What the task asks: Give again, exactly as written, each line of the material below starting at the line that contains "The image size is (1050, 452)." and ending at the line that contains "Given: Go to the Settings tab". Both ends count, and no other line does.

Listed entries:
● ● ● ● ● ● ●

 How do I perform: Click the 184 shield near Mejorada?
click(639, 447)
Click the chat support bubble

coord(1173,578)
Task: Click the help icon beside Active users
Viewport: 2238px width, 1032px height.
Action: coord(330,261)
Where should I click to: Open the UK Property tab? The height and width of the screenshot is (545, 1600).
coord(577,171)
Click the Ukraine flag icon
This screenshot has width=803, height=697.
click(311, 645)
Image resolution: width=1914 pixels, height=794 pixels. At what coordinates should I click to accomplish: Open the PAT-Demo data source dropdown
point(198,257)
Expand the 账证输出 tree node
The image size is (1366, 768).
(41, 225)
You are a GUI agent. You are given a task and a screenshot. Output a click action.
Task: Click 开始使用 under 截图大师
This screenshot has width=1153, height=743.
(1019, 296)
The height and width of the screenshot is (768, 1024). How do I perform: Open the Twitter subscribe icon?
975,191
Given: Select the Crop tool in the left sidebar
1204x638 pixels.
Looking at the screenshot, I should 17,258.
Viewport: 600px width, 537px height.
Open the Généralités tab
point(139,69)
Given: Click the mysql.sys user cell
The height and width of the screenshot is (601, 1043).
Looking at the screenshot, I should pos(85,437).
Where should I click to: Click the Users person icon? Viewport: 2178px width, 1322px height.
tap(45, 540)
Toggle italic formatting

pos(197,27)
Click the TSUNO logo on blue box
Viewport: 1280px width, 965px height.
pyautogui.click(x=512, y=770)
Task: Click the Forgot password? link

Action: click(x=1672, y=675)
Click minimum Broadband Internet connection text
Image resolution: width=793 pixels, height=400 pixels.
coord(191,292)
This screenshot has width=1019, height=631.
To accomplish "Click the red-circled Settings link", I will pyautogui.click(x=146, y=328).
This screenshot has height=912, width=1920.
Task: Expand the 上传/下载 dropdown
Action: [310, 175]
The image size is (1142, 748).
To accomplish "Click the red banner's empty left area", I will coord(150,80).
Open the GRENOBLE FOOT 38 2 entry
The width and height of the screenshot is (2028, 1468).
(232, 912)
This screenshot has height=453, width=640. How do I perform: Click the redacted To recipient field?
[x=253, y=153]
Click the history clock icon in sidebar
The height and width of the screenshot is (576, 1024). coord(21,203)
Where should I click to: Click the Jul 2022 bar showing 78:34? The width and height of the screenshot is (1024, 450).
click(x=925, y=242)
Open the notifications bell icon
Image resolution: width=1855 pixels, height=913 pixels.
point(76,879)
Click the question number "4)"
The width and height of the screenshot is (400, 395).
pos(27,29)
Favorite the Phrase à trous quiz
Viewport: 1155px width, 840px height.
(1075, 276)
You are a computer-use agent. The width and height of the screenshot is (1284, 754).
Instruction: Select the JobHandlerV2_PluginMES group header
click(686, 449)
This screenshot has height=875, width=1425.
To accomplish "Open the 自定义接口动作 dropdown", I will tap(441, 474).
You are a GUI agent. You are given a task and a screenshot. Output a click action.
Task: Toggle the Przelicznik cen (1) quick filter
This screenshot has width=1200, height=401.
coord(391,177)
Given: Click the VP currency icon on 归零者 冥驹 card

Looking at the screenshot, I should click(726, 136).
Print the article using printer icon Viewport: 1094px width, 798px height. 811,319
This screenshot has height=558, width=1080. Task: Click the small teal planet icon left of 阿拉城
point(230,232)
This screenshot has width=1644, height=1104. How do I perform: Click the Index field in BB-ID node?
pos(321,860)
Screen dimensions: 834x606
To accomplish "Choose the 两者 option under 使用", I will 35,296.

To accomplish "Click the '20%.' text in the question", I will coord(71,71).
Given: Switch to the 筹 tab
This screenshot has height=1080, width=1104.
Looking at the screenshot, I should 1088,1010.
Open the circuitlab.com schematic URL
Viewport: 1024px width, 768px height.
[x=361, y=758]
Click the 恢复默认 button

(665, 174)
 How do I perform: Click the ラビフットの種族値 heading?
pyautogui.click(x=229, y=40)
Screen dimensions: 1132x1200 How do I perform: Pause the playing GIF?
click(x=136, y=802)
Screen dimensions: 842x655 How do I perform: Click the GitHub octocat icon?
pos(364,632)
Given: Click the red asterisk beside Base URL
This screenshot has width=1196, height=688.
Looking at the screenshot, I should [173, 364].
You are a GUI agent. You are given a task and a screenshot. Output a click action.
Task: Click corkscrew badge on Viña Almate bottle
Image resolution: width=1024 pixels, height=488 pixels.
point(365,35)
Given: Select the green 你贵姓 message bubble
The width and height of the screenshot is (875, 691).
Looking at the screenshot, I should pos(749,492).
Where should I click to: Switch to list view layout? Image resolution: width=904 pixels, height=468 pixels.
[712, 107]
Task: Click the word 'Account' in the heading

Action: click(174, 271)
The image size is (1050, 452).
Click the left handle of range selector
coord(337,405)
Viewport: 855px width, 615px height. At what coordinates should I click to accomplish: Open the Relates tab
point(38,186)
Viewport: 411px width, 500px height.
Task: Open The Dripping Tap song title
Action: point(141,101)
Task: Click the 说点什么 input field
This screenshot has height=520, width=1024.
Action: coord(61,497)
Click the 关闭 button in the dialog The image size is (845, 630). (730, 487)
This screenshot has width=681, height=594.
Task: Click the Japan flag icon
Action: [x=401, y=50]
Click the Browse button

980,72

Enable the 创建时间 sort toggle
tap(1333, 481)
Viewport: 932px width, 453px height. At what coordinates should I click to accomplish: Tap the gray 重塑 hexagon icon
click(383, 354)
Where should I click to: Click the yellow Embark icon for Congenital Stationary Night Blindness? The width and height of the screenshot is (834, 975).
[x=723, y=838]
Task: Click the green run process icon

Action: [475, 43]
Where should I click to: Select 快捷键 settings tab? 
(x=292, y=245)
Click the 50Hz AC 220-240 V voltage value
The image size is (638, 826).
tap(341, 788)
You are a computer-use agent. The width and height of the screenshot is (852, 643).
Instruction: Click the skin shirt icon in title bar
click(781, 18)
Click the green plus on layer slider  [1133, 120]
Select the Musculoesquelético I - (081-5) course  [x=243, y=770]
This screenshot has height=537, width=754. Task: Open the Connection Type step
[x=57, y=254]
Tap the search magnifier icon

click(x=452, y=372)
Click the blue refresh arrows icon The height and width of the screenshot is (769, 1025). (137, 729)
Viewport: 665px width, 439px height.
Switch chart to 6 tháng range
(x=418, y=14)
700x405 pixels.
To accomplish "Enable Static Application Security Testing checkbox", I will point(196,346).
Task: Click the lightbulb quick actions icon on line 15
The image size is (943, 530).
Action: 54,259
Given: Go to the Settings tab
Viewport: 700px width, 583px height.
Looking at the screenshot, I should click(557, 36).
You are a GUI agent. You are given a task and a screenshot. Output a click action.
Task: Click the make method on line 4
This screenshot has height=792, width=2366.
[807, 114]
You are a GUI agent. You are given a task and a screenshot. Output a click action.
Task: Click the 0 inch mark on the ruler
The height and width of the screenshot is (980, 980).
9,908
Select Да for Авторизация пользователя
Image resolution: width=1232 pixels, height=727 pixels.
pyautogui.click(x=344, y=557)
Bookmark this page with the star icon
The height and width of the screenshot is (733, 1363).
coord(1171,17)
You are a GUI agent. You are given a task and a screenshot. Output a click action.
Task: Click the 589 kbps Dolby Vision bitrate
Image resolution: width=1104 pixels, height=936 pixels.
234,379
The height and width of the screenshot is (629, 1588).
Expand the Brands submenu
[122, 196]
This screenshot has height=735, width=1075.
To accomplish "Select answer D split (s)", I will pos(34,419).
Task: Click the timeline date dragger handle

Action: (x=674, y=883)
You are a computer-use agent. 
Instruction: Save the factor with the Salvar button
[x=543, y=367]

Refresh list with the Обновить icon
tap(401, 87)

● ● ● ● ● ● ●

Reply:
The image size is (1050, 452).
Click the left handle of range selector
coord(337,405)
Viewport: 855px width, 615px height. At what coordinates should I click to accomplish: Open the Relates tab
point(38,186)
Viewport: 411px width, 500px height.
Task: Open The Dripping Tap song title
Action: point(141,101)
Task: Click the 说点什么 input field
This screenshot has height=520, width=1024.
Action: coord(61,497)
Click the 关闭 button in the dialog The image size is (845, 630). (730, 487)
This screenshot has width=681, height=594.
Task: Click the Japan flag icon
Action: [x=401, y=50]
Click the Browse button

980,72

Enable the 创建时间 sort toggle
tap(1333, 481)
Viewport: 932px width, 453px height. At what coordinates should I click to accomplish: Tap the gray 重塑 hexagon icon
click(383, 354)
Where should I click to: Click the yellow Embark icon for Congenital Stationary Night Blindness? The width and height of the screenshot is (834, 975).
[x=723, y=838]
Task: Click the green run process icon

Action: [475, 43]
Where should I click to: Select 快捷键 settings tab? 
(x=292, y=245)
Click the 50Hz AC 220-240 V voltage value
The image size is (638, 826).
tap(341, 788)
You are a computer-use agent. The width and height of the screenshot is (852, 643).
Instruction: Click the skin shirt icon in title bar
click(781, 18)
Click the green plus on layer slider  [1133, 120]
Select the Musculoesquelético I - (081-5) course  [x=243, y=770]
This screenshot has height=537, width=754. Task: Open the Connection Type step
[x=57, y=254]
Tap the search magnifier icon

click(x=452, y=372)
Click the blue refresh arrows icon The height and width of the screenshot is (769, 1025). (137, 729)
Viewport: 665px width, 439px height.
Switch chart to 6 tháng range
(x=418, y=14)
700x405 pixels.
To accomplish "Enable Static Application Security Testing checkbox", I will point(196,346).
Task: Click the lightbulb quick actions icon on line 15
The image size is (943, 530).
Action: 54,259
Given: Go to the Settings tab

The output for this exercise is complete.